There's no metal scene. I don't know why but they cannot buy anything there. Most of the people I talked to knew the band Sodom. They knew other bands. They get it from the Internet. They download the music in MP3 files. If they're really Sodom fans, they get the music. That's no problem. They cannot buy official albums and T-shirts.

Your new album, M-16, deals with the Vietnam war. Can you elaborate on some of the tracks on the album?

Oh no, it's too much to talk about every song. This is not especially about Vietnam as I've said before because I write lyrics about things that really happened. There is just the message in every song. Please stop war. If you try to read between the lines, you try to understand what I mean. You will find out that I want to wake the people up. When we perform a Sodom concert I always talk about the bad things in the world. I just want to describe how bad war is but always try to do it in a lyrical way based on historical effects. That's really important to say. There's one song I can talk about. "Surfin' Bird" is a cover song from The Trashmen. For me The Trashmen were one of the first punk bands and I like this song a lot. If you talk about music, I think when we arranged the songs for the new album we talked about what we were going to do. For me it was important to write better songs. To write better choruses and refrains in the songs. Now you listen to the songs once or twice, you never forget them. Most of the songs go straight to the ear. The songs like "Napalm In The Morning", "I Am The War", "M-16", "Gendocide", are the best songs ever.

The songs that I liked the most were "Among The Weirdcong", "I Am The War", "Napalm In The Morning", and "M-16".

Also "Minejumper". We're going on tour. We will start a big tour in two weeks and we are writing the playlist. It will be really heavy because on the new album there are so many classics and we definitely play five or maybe six songs from a new album and also play the all time Sodom classics on this tour. This tour is starting at the end of December. I think you've heard about it. We are touring with Kreator and Destruction. That will be wonderful.

Where are you touring primarily?

We start the tour just in Europe. We will tour for five weeks. We just do it in Europe. There are no special plans to go to America.

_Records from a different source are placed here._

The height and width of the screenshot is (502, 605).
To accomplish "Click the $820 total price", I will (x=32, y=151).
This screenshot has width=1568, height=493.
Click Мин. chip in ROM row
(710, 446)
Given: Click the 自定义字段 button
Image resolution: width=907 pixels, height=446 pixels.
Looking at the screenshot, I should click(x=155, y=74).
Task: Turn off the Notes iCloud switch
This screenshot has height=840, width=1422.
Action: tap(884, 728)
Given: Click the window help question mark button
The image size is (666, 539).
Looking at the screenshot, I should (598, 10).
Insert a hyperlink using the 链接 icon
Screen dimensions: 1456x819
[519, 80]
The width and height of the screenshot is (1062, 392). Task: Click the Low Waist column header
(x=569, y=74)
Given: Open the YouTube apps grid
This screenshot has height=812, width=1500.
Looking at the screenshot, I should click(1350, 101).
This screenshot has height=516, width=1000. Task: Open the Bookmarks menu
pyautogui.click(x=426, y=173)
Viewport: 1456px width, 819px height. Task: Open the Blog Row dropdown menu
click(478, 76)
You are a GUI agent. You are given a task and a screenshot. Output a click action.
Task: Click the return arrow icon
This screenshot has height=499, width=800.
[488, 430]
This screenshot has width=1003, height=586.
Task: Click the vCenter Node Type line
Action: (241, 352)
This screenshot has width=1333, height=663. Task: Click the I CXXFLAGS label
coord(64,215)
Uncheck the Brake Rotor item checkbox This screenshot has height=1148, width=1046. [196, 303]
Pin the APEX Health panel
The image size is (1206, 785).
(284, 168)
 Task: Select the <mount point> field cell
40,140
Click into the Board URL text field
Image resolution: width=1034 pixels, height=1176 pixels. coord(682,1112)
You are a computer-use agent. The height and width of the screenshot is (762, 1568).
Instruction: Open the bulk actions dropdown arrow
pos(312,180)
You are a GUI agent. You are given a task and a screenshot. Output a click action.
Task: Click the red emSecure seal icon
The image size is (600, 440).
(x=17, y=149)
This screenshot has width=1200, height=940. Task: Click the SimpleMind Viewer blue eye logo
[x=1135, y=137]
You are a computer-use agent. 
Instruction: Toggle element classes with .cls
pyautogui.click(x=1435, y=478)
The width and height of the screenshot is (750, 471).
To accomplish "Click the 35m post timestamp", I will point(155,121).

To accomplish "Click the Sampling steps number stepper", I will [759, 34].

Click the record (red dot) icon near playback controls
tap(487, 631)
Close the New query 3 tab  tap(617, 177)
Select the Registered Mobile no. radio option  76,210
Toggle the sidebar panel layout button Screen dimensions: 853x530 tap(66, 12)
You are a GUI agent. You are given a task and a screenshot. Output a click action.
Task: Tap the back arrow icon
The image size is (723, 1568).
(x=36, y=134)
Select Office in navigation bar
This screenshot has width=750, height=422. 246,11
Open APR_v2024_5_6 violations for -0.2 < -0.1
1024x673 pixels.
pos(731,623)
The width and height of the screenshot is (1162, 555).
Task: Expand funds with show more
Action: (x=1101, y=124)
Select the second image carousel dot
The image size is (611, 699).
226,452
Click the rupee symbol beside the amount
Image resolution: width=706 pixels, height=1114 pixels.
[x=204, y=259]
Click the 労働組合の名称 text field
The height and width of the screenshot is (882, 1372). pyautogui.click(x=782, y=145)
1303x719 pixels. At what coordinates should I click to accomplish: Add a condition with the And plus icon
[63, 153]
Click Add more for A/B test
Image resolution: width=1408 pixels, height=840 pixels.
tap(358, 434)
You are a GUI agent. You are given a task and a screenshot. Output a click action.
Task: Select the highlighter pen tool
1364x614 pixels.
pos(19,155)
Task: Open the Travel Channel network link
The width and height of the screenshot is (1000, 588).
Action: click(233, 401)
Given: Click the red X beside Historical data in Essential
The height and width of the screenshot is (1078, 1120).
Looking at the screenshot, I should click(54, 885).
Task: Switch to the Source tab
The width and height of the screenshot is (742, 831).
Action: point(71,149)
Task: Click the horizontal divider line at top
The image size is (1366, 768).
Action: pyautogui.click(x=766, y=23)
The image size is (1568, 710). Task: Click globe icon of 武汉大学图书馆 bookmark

We also plan to go to Russia. We want to go back to Asia again. This time we are looking for booking agencies in America who are going to help us over there. I want to try to keep this package, these three bands, together for a big U. S. and South American tour. I know we have a lot of fans in America too. Sodom never got the chance to do an American tour. We just did one concert three years ago at the Milwaukee Metalfest.

We'd love to have you guys.

The problem is to find a serious booking agency who can help us. That was a problem in the past. When Code Red came out on Pavement Records in Arizona we got no support. They didn't help us. We played at the Milwaukee Metalfest and Jack Koshnick gave us nothing. We have to look for a really serious promoter, booking agency.

In August you performed a gig in Bangkok. How did that go?

It was really amazing. It was really great because I think we were one of the first metal bands to ever play in Bangkok. I heard that two weeks ago The Scorpions played an unplugged tour and played in Bangkok. That was a really metal concert. The people came from Indonesia, Malaysia, Thailand. That was really great. There was a small rock club in Bangkok. I think about 400 or 500 people got in. It was so crazy. The people were so thankful to see the band live onstage. In Bangkok it was amazing. Everybody knew the songs and the lyrics. They cannot buy the official albums. They also get it from the Internet and there was a lot of bootleg stuff you can buy there. That was wonderful. I know we're the first band to play there. I know a lot of other bands don't go because you cannot make money. They paid for the plane tickets. They paid for the hotel. We got the food for free. The drinks for free. We had a big party there. It was a wonderful concert. It was really great and we want to go back.

Any other thoughts or comments?

For the fans we definitely want to get the chance for a U. S. tour. We give 100 percent. It will be a historic moment to see all three bands onstage. Destruction, Kreator, and Sodom. We'll have a great party and share a lot beers together.